Les constructions de places ont surtout servi à résorber la vétusté des établissements pénitentiaires, la création nette de places de prison ayant été limitée.

La proposition a-t-elle déjà été proposée en France ?

Lors de l’élection présidentielle de 2012, plusieurs candidats s’étaient prononcés pour l’augmentation de l’offre carcérale à 70 000 ou à 80 000 places en 2017.

À l'étranger

La proposition a-t-elle été appliquée / avancée à l’étranger ?

Si de nombreux pays européens misent sur la réduction du nombre de détenus incarcérés pour résoudre le problème de la surpopulation carcérale (réformes pénales, accent porté sur la prévention ou la réinsertion à la sortie de prison, etc.), des pays comme l’Australie ou la Nouvelle Zélande se sont récemment engagés dans des plans massifs de création de places de prisons.

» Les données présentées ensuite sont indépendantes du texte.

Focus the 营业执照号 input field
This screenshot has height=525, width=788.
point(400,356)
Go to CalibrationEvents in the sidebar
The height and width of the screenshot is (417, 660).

Ainsi, en 2016, l’Australie a déployé un plan de 3,8 milliards de dollars pour créer 7 000 places de prisons en 4 ans. En Nouvelle-Zélande, en 2016, le gouvernement a adopté un plan de création de 1 800 places de prisons supplémentaires dont le coût est estimé à 1 milliard de dollars.

Le lancement récent de ces deux plans ne nous permet pas d’apprécier la fiabilité des chiffrages avancés par les gouvernements australien et néo-zélandais.

Mise en œuvre

Quel processus pour que la proposition soit appliquée ?

La mise en œuvre de la proposition impliquerait une augmentation des crédits attribués au ministère de la justice dans le cadre d’une loi de finances ainsi que la mise en place d’un nouveau plan immobilier pénitentiaire. Un tel programme impliquerait de faire un choix entre la construction en gestion déléguée (AOT-LOA ou contrat de partenariat public-privé) ou en maîtrise d’ouvrage publique (par l’Agence pour l’immobilier de la justice – APIJ).